* [Supplied entries]
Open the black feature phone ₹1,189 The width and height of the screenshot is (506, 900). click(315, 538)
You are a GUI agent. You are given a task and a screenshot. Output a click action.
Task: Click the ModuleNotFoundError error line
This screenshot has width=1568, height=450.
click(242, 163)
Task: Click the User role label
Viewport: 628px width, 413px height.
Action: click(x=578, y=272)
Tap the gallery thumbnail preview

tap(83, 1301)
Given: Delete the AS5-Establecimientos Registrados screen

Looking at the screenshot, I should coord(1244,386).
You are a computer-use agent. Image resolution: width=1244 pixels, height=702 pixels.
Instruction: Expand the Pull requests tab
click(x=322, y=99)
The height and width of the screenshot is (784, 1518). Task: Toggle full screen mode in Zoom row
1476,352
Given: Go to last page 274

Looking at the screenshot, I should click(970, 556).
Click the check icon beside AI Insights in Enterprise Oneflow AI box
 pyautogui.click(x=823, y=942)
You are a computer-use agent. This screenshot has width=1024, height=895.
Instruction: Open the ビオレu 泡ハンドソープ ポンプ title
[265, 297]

* [Written problem] Rewrite every line of the entries above as a numbered list, omitting the blank lines.

* [The completed task]
1. Open the black feature phone ₹1,189 The width and height of the screenshot is (506, 900). click(315, 538)
2. You are a GUI agent. You are given a task and a screenshot. Output a click action.
3. Task: Click the ModuleNotFoundError error line
4. This screenshot has width=1568, height=450.
5. click(242, 163)
6. Task: Click the User role label
7. Viewport: 628px width, 413px height.
8. Action: click(x=578, y=272)
9. Tap the gallery thumbnail preview
10. tap(83, 1301)
11. Given: Delete the AS5-Establecimientos Registrados screen
12. Looking at the screenshot, I should coord(1244,386).
13. You are a computer-use agent. Image resolution: width=1244 pixels, height=702 pixels.
14. Instruction: Expand the Pull requests tab
15. click(x=322, y=99)
16. The height and width of the screenshot is (784, 1518). Task: Toggle full screen mode in Zoom row
17. 1476,352
18. Given: Go to last page 274
19. Looking at the screenshot, I should click(970, 556).
20. Click the check icon beside AI Insights in Enterprise Oneflow AI box
21.  pyautogui.click(x=823, y=942)
22. You are a computer-use agent. This screenshot has width=1024, height=895.
23. Instruction: Open the ビオレu 泡ハンドソープ ポンプ title
24. [265, 297]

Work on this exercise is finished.